Trust suddenly had specificity, shape, dimension. I no longer saw it as a relational je ne se quoi, but as a discipline you can learn. It takes practice, self reflection, and understanding, but we’re all capable of getting better at building trust.
And there are plenty of reasons to try – especially in a business context. Research shows that trust drives productivity while decreasing drag on everyday operations. And an astonishing 93% of business executives agree that “the ability to build and maintain trust improves the bottom line.”
But for me, as strong as the business case for trust may be, the human case is even more compelling.
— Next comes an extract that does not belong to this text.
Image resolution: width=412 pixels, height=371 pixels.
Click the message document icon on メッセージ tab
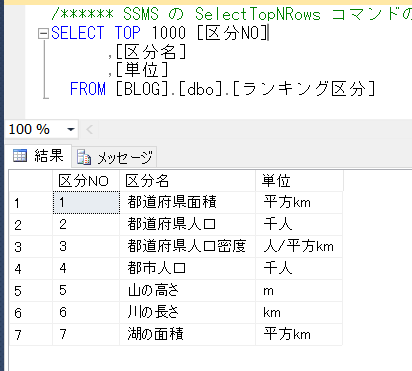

We should care about how people feel working in our organizations. And I know from personal experience that working in a low-trust environment feels terrible. It’s disengaging and disheartening. It can even be physically stressful! I still carry memories of what it felt like when a colleague failed to show me genuine care, or didn’t walk the talk, or showed questionable judgment.
People who work at high-trust companies, on the other hand, report 74% less stress, 106% more energy at work, 76% more engagement, 29% more satisfaction with their lives, and 40% less burnout compared to people at low-trust companies. If that isn’t reason enough to prioritize trust, I don’t know what is.
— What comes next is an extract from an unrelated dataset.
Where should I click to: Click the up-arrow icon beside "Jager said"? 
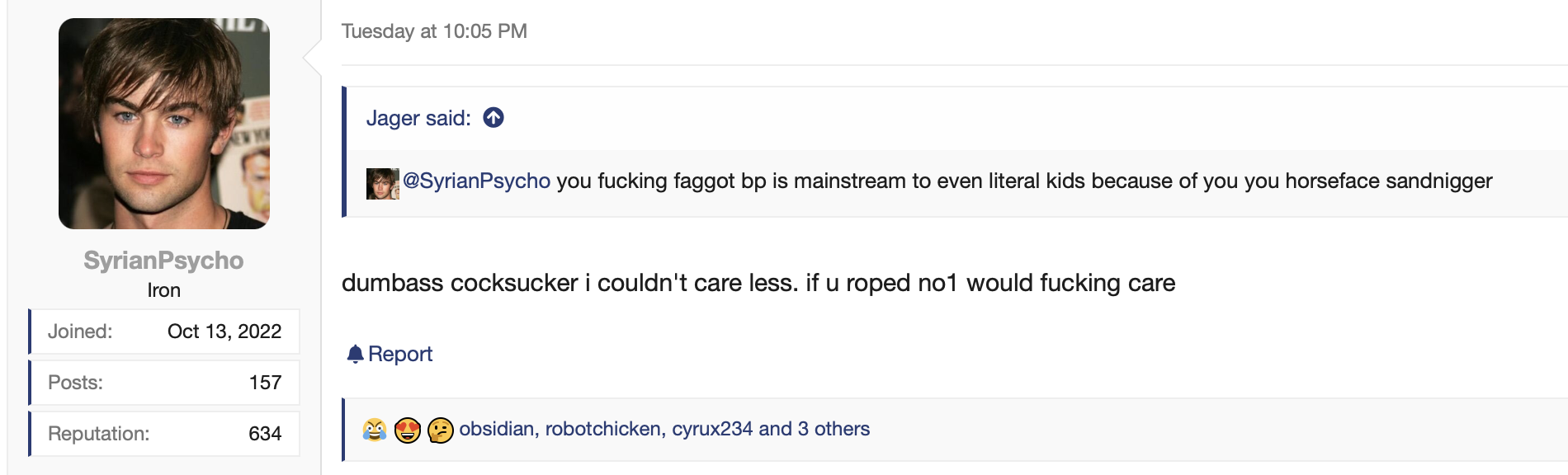point(494,118)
I think of trust like a cultural lubricant that reduces friction between people and teams, enabling better decisions, braver experiments, and quicker pivots.
But lack of trust grinds the gears, creating noise and smoke and waste, slowing everything down and risking catastrophic damage.
So how do we get better at building trust?
First of all, we need to resist the temptation to simplify trust into a technical problem with a formulaic solution. Trust is interpersonal, not procedural. No matter how precise your processes are, a lack of trust will break those systems every time.
Secondly, we need to be courageous about finding the root cause of trust issues. This requires us to be willing to dig into our own areas of discomfort and weakness around trust, and have brave conversations with others about how we can build trust over time.
Understanding the cornerstones of trust is the first step in that work.
Nowadays when I feel frustrated or avoidant with a coworker, I have a framework for understanding it as a trust problem, and the language to diagnose it and start making it better.
Trust has become a lens through which I understand all my relationships, personal and professional.